[Page text]
>>
R/process_data_raw.R

Defines functions process_data_raw

Documented in process_data_raw

#' Process data-raw
#'
#' Process a data file in data-raw and create an documentation R file
#' in the R directory with an Roxygen header. This also creates files
#' in docs/data so that user can download the raw data.
#' 
#' 1. Delete all files in R dir except the R files need to process data files
#' 2. Delete all data in data dir
#' 3. Delete all vignettes in vignettes dir
#' 
#' @keywords internal
#' @export
#' @importFrom dplyr %>%
#' @importFrom rlang .data
process_data_raw <- function() {
#  requireNamespace("dplyr", include.only = '%>%')
#  requireNamespace("rlang", include.only = '.data')
  
  # Clean up the data, R, vignettes and docs/data folders
  clean_up()
  
  # Go through each data file in data-raw
  fils <- list.files("data-raw", pattern = "[.]csv")
  for(fil in fils){
    filpath <- file.path("data-raw", fil)
    if(file.info(filpath)$isdir) next
    
    # Read in the data
    # Can have a header to it marked with #'
    thetext <- readLines(filpath, warn = FALSE)
    isheader <- stringr::str_sub(thetext, 1, 2) == "#'"
    thecols <- utils::read.csv(text=thetext[min(which(!isheader))])
    thecols <- colnames(thecols)
    headr <- thetext[isheader]
    datar <- utils::read.csv(text=thetext[!isheader])
    colnames(datar) <- tolower(colnames(datar))
    
    # Error checking
    ESU <- unique(datar$esu)
    if(length(ESU)!=1) stop(paste(fil, "data problem. Each file should have only one ESU."))
    if("series" %in% colnames(datar)){
      series <- unique(datar$series)
      if(length(series)!=1) stop(paste(fil, "data problem. Each file should have only one value in the Series column."))
      series <- ifelse(series!="", paste0("-", series), "")
    }else{
      series <- ""
    }
    
    # Create parts needed for the R file Roxygen2 header
    # dataname <- stringr::str_replace_all(stringr::str_sub(headr[1], 4), " ","-")
    esuname <- ESU %>% 
      stringr::str_replace_all(",", "") %>% 
      stringr::str_replace_all("[(]", "-") %>%
      stringr::str_replace_all("[)]", "") %>%
      stringr::str_replace_all(" -", "-") %>%
      stringr::str_squish() %>%
      stringr::str_replace_all(" ", "-")
<<
[Provided material]
>>
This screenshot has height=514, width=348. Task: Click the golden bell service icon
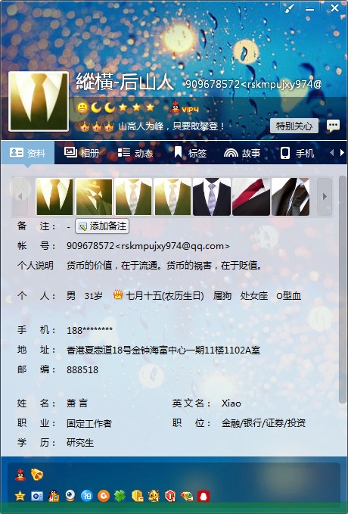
<<
[Aim] Return the lines of the R source text from "# Read in the" up to and including "colnames(datar) <- tolower(colnames(datar))", copied exactly. The material that comes after the R source text stands apart from it.

[Result below]
# Read in the data
    # Can have a header to it marked with #'
    thetext <- readLines(filpath, warn = FALSE)
    isheader <- stringr::str_sub(thetext, 1, 2) == "#'"
    thecols <- utils::read.csv(text=thetext[min(which(!isheader))])
    thecols <- colnames(thecols)
    headr <- thetext[isheader]
    datar <- utils::read.csv(text=thetext[!isheader])
    colnames(datar) <- tolower(colnames(datar))